■ **Instruction**: In the records below, swap "kebab" for "overflow" and give back only everything from the line containing "You are a computer-use" down to the line containing "(x=305, y=375)", with nothing else changed.

=== Rows ===

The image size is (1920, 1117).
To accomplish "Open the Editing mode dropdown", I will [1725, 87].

===
=== Rows ===

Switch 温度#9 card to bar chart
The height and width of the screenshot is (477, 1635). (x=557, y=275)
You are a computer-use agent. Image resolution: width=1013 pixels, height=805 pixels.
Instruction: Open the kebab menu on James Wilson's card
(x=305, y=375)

===

■ **Result below**:
You are a computer-use agent. Image resolution: width=1013 pixels, height=805 pixels.
Instruction: Open the overflow menu on James Wilson's card
(x=305, y=375)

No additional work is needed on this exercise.